### Document extract

In order to build this, we need a way to represent a two-dimensional grid, and a way to generate random numbers. We can use ImageGrid for the former (though we'll come back later and use something else), so let's explore the latter before we dive into writing code.

Random Numbers

Let's take a look at a small program that does nothing but generate a few random numbers:


In [170]:
import random
for i in range(5):
    print random.randint(1, 10)


2
10
8
3
5

The first step is to import the standard Python random number library called (unsurprisingly) random. We can then call random.randint to produce as many "random" numbers as we want. The quotes around the word "random" are important: the values produced by this library (and its equivalents in other languages) are only pseudo-random, and it's important for scientists to understand the distinction in order to use them properly.

To see why, let's try generating some random values ourselves:


In [171]:
base = 17
value = 4
for i in range(5):
    print value
    value = (3 * value + 5) % base


4
0
5
3
14

The base determines how many integers we get before the sequence starts to repeat itself. The sequence eventually does have to repeat: computers can only represent a finite range of numbers, so sooner or later, it's going to go back over its tracks. Once it does, values will appear in the same order as they did the first time:


In [172]:
base = 17
value = 4
for i in range(40):
    print value,
    value = (3 * value + 5) % base


4 0 5 3 14 13 10 1 8 12 7 9 15 16 2 11 4 0 5 3 14 13 10 1 8 12 7 9 15 16 2 11 4 0 5 3 14 13 10 1

The seed controls where the sequence starts. If we choose a different seed, such as 9, the sequence starts in a different place, but produces the same values in the same order:


In [173]:
value = 9
for i in range(10):
    print value,
    value = (3 * value + 5) % base


9 15 16 2 11 4 0 5 3 14

But there's a problem, and that problem is the reason scientists should never, ever write their own random number generators. You may not have noticed, but the number 6 doesn't appear in the sequences above. That's bad news: having gaps in our supposedly-random distribution would almost certainly introduce bias in our simulations and statistics. What's worse is what happens if we choose 6 as our seed:


In [174]:
value = 6
for i in range(10):
    print value,
    value = (3 * value + 5) % base


6 6 6 6 6 6 6 6 6 6

Those "random" values would definitely introduce bias into our calculations. Can we be sure that random.randint won't do this, and that something subtler won't go wrong?

### Supplied records
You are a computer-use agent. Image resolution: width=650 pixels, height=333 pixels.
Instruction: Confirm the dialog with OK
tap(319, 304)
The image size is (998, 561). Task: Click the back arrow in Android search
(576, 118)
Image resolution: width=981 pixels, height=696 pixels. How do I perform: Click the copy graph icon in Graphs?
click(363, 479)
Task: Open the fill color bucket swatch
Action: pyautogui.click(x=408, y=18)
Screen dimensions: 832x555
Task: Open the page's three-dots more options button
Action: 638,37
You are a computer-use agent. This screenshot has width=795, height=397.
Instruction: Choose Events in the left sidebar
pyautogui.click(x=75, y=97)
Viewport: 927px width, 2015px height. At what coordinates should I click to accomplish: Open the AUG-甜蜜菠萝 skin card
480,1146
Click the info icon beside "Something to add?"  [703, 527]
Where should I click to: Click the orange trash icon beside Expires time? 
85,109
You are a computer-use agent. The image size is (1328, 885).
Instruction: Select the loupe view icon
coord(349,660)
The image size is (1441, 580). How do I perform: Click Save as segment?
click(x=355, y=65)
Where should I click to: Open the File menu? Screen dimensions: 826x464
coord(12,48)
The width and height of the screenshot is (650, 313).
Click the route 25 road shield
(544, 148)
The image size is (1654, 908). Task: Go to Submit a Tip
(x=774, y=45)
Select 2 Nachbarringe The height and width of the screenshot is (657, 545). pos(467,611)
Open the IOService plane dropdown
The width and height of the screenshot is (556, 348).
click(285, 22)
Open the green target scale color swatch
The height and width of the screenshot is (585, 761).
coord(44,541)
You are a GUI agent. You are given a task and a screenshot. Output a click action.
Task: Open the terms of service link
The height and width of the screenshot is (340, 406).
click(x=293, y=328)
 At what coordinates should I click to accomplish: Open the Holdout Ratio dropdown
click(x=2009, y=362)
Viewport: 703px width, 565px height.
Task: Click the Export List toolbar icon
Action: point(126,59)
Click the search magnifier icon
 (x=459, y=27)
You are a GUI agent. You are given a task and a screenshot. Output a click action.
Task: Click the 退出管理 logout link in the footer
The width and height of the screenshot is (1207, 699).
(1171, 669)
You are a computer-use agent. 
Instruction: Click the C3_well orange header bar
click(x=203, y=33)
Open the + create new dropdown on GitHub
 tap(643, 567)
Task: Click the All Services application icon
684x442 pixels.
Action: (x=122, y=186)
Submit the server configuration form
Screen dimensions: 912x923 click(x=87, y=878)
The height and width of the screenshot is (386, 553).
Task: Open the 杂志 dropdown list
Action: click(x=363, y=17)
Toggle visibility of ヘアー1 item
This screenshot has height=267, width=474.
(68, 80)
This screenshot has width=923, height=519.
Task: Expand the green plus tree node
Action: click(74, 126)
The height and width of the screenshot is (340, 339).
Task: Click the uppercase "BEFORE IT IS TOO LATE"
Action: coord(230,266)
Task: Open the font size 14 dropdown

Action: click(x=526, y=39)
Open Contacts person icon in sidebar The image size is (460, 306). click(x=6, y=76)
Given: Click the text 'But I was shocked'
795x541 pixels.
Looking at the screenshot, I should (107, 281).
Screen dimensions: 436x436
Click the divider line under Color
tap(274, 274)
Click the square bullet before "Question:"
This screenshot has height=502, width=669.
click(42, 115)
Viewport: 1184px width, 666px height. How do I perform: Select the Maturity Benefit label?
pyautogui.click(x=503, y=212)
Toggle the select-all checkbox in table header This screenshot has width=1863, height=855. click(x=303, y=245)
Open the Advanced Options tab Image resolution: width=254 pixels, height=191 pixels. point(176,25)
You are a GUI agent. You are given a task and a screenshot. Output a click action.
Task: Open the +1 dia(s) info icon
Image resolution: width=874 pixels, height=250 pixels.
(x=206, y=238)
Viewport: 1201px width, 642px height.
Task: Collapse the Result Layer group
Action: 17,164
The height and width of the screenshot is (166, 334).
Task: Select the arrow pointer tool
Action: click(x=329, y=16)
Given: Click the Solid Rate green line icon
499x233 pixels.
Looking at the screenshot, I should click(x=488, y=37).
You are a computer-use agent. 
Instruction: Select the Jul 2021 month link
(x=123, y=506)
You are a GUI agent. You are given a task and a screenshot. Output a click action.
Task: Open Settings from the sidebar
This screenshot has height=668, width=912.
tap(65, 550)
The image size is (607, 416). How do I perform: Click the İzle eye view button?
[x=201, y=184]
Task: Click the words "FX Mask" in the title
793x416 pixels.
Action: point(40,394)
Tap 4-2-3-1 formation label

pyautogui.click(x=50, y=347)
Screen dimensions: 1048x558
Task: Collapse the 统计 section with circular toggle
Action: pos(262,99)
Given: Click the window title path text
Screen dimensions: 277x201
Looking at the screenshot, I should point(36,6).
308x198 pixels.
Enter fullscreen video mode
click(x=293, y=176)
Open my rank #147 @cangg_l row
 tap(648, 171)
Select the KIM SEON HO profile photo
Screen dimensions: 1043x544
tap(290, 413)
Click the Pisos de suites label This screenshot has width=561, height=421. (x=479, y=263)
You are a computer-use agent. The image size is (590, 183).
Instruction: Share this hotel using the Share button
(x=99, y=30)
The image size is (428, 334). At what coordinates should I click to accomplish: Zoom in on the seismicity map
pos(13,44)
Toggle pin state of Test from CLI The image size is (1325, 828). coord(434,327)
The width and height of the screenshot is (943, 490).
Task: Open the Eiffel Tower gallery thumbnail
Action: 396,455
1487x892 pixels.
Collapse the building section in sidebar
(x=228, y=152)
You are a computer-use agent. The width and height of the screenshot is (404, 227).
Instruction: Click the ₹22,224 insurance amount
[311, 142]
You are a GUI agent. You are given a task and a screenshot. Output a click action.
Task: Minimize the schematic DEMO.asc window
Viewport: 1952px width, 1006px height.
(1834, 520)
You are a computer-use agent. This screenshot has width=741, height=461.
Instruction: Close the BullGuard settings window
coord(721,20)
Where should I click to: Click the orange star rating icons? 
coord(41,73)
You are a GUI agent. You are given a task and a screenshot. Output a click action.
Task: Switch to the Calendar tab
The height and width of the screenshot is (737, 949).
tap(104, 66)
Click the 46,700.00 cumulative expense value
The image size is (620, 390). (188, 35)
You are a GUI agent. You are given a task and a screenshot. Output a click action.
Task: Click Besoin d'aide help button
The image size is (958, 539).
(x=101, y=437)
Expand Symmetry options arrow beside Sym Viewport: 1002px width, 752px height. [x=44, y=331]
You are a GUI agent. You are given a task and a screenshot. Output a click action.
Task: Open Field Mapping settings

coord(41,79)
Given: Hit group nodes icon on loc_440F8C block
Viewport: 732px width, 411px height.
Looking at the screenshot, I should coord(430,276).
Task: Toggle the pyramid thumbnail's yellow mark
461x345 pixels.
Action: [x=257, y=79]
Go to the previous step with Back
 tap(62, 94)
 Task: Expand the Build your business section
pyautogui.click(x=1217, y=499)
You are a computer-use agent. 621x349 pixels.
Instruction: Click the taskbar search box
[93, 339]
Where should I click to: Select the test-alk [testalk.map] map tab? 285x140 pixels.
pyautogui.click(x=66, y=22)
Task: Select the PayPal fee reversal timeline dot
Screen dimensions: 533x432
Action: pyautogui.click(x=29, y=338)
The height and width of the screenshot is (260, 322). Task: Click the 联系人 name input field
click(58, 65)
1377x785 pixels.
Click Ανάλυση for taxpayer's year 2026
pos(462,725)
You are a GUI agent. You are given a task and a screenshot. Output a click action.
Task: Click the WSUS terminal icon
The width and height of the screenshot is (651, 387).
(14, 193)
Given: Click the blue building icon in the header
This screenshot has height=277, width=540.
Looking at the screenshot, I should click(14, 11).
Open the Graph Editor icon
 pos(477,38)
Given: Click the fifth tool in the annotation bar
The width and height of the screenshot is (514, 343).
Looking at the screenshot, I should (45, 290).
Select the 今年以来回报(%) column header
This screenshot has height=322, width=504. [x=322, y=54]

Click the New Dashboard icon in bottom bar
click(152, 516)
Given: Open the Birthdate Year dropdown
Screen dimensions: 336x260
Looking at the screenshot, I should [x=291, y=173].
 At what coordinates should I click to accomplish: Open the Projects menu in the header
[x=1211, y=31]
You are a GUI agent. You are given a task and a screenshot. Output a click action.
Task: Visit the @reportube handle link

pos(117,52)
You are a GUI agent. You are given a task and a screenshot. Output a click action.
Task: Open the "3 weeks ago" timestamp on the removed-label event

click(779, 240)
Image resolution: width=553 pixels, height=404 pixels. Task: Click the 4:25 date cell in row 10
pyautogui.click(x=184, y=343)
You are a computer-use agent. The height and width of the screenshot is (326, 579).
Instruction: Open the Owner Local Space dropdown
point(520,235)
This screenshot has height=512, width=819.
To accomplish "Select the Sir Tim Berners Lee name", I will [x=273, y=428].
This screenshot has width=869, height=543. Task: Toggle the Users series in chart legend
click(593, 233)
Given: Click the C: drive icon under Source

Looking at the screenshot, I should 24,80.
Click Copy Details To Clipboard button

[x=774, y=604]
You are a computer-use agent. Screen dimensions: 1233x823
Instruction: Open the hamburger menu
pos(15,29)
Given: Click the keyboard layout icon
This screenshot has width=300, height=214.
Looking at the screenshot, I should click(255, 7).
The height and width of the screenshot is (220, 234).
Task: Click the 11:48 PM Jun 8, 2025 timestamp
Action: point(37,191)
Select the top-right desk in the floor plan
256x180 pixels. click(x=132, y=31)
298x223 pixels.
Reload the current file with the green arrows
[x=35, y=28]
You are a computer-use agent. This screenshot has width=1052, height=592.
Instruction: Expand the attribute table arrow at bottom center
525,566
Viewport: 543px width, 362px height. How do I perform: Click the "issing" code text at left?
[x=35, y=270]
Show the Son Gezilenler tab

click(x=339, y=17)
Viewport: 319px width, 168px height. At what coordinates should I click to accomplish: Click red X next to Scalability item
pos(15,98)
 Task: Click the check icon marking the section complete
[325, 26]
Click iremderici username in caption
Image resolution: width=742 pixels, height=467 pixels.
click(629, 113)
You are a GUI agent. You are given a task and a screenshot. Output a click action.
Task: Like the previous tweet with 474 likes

### Given request
Continue the passage on pseudo-random number generators from where it stops.

### Output for this exercise
The answer to both questions is "yes, but it's hard". Modern pseudo-random number generators rely on some sophisticated mathematics to ensure that the values they produce have all the properties of real randomness. Scientists should always use them instead of building their own.

A Function at a Time

Now that we know how to generate random numbers, we can start to grow our DLA program. The first step is to write a main driver to control the whole simulation:


In [175]:
from ipythonblocks import ImageGrid, colors

def main(size):
    '''Simulate diffusion-limited aggregation.'''
    grid = create_grid(size)
    filling = True
    while filling:
        fill_next(grid)
        if finished(grid):
            filling = False
    grid.show()

This is about as generic as it can be: we create a grid, then fill in one cell at a time until the simulation is supposed to end, at which point we display the aggregate. Let's try running it:


In [176]:
main()


---------------------------------------------------------------------------
TypeError                                 Traceback (most recent call last)
<ipython-input-176-58ca95c5b364> in <module>()
----> 1 main()

TypeError: main() takes exactly 1 argument (0 given)

Excellent: it fails, just as we expect it too. If it had succeeded in running, we'd know that we had somehow accidentally imported or defined a create_grid function.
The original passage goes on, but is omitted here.